> Supplied entries:
=======
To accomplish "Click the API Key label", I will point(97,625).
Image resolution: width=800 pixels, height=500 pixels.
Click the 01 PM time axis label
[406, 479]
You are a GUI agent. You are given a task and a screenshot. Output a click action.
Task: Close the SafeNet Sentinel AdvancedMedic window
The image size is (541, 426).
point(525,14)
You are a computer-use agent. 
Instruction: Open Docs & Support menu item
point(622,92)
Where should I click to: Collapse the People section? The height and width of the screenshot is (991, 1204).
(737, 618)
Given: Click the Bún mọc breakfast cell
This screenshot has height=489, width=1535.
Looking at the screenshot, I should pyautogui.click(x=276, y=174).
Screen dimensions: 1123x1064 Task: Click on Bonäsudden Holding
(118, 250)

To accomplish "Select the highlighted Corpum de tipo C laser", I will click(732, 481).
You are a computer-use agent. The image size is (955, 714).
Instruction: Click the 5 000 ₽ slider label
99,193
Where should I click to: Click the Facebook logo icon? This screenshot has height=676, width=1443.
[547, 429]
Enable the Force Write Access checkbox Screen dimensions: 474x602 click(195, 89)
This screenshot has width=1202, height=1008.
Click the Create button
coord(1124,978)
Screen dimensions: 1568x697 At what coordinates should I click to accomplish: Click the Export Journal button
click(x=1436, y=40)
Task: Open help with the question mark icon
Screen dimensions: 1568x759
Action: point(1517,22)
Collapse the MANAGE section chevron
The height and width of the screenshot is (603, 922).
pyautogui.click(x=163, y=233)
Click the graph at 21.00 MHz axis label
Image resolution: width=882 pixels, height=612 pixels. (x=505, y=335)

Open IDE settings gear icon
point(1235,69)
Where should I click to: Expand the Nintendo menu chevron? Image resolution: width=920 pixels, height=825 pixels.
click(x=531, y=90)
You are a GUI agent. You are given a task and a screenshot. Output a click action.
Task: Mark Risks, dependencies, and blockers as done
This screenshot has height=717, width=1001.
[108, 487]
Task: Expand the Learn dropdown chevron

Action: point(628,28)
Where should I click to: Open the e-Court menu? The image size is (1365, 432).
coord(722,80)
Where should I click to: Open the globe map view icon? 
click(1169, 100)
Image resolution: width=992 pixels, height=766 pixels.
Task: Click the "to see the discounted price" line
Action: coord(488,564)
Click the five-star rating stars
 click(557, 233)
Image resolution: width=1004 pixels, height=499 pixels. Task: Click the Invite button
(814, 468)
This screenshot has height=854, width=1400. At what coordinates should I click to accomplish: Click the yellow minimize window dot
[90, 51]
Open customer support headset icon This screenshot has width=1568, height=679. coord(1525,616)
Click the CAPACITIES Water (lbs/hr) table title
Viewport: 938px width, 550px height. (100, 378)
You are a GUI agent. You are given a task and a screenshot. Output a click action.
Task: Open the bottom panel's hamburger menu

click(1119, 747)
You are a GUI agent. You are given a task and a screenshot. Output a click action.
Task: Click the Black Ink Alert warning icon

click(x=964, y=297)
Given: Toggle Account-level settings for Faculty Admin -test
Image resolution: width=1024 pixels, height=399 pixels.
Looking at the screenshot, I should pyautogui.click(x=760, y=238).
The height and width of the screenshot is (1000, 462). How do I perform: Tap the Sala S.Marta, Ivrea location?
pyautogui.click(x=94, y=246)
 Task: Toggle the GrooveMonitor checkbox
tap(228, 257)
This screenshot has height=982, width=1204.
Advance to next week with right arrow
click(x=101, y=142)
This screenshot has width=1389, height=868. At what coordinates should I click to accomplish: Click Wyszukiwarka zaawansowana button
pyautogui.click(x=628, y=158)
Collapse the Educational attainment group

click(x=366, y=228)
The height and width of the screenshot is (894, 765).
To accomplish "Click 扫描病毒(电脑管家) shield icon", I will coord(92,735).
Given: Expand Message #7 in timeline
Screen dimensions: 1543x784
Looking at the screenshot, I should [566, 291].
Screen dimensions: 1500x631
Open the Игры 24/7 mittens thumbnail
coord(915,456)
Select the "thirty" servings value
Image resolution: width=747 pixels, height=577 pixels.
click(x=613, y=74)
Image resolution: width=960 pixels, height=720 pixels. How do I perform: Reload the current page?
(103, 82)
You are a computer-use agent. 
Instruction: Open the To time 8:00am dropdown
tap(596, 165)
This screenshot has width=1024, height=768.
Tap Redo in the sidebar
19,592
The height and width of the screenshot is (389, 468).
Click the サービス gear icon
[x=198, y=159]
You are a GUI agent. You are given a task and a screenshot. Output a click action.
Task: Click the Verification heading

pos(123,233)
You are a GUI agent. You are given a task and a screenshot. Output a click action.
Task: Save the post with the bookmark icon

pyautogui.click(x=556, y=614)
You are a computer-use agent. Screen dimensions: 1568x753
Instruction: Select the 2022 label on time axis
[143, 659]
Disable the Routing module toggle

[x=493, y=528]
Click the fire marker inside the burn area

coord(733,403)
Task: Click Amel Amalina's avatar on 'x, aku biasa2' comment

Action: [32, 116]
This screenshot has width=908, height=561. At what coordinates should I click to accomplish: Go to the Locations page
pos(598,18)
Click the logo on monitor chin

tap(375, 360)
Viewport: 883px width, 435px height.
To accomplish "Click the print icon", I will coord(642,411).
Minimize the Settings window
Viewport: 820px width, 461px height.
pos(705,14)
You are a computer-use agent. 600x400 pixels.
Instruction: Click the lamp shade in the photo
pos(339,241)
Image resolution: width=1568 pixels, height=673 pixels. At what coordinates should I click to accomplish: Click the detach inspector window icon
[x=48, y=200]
=======
> Exercise prompt: List every line in the material above that contains the word "chevron".

> Response to the task:
Collapse the MANAGE section chevron
Where should I click to: Expand the Nintendo menu chevron? Image resolution: width=920 pixels, height=825 pixels.
Task: Expand the Learn dropdown chevron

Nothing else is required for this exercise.